— Как недостает нам всем Ленина сейчас! — закончил Вадим.
— А у нас есть карточка, где папа рядом с Лениным! — похвалился вдруг возникший в проеме дверей старший сын.
Возбужденный собственными словами, Араши уставился на сына, потом рассмеялся:
— Кто ни заявится к нам, он непременно достанет тот единственный снимок! Большевиками растут сыны! А снимок-то и в самом деле памятный: когда мы возвращались после подавления Кронштадтского мятежа, Владимир Ильич сфотографировался с группой бойцов. Забыл я уж о том эпизоде минувшего, а тут вдруг в прошлом году разыскал меня фотограф и сам вручил!
ГЛАВА ДВЕНАДЦАТАЯ
ГЛАВА ДВЕНАДЦАТАЯ
ГЛАВА ДВЕНАДЦАТАЯ1
Пожухлая осенняя трава еще колышется под набегами ветра-низовика.

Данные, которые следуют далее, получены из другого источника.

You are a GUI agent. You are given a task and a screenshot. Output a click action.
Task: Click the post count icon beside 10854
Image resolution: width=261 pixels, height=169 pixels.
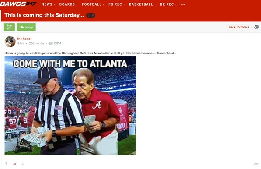pos(51,43)
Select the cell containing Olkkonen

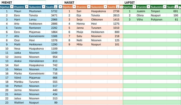click(x=99, y=19)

До туч, набухших как коровье вымя к вечеру, можно рукой дотянуться. И пастушок Анджа весело замахивается на свесившиеся с неба тучи кнутом, отгоняя их. Андже хочется пригнать отару в хотон до того, как обрушится ливень. Паренек намаялся за день, но его нынешняя усталость ничто по сравнению с тем, что пришлось ему перенести. А сейчас, хоть и устал, хочется кричать от радости, петь… И вся его голосистая натура так и рвется наружу: он то и дело покрикивает на коров, напевает себе незатейливый мотивчик, хлестко щелкает кнутом.
Анджа высок, гибок, словно прутик, со скуластеньким ясноглазым лицом. Ему пятнадцать.
А когда Андже сравнялось восемь, отец отвез его в Дунд-хурул послушником. Тяжела ноша манджика в хуруле! Вставать ему полагается раньше наставника-гелюнга и делать все, что прикажет монах.
И таких бедолаг, как Анджа, было в монастыре немало. Каждому гелюнгу положено держать при себе бесплатного служку, зорко приглядываясь к мальчику: достаточно ли он покорен, внимателен ли слову божьему, чтит ли молитвы… Но молитвы потом, когда мальчик заматереет в кости и окрепнет духом. А пока его дело: мыть полы, стирать белье, приносить из степи свежую полынь, чтобы вытравливать из кибитки блох. Какое-то время отводилось и на изучение обрядов, заучивание канонов. Годам к двадцати послушник уже мог самостоятельно отправить обряд, и тогда его посвящали в сан.
Анджа удался подвижным, всякая работа ему в охотку. Куда хуже, когда престарелый монах начинает талдонить на непонятном языке наущения будды. Чтобы не забыть, их нужно бесконечно повторять. А если станешь заговариваться, получишь оплеуху от наставника. Для занятий с такими мальчиками-манджиками, подобно Андже, имелся в хуруле гевгю, законоучитель, толстый, совсем облысевший, с крупными мясистыми губами. Он часто зевал, икал от переедания, и тогда речь его становилась смешной и невнятной. А повторять ее следовало в точности, с паузами и вздохами… Если не перескажешь в точности, получишь столько ударов палкой по голому заду, сколько слов пропустил. Даже тех слов, какие пропустил, заикаясь, сам гевгю.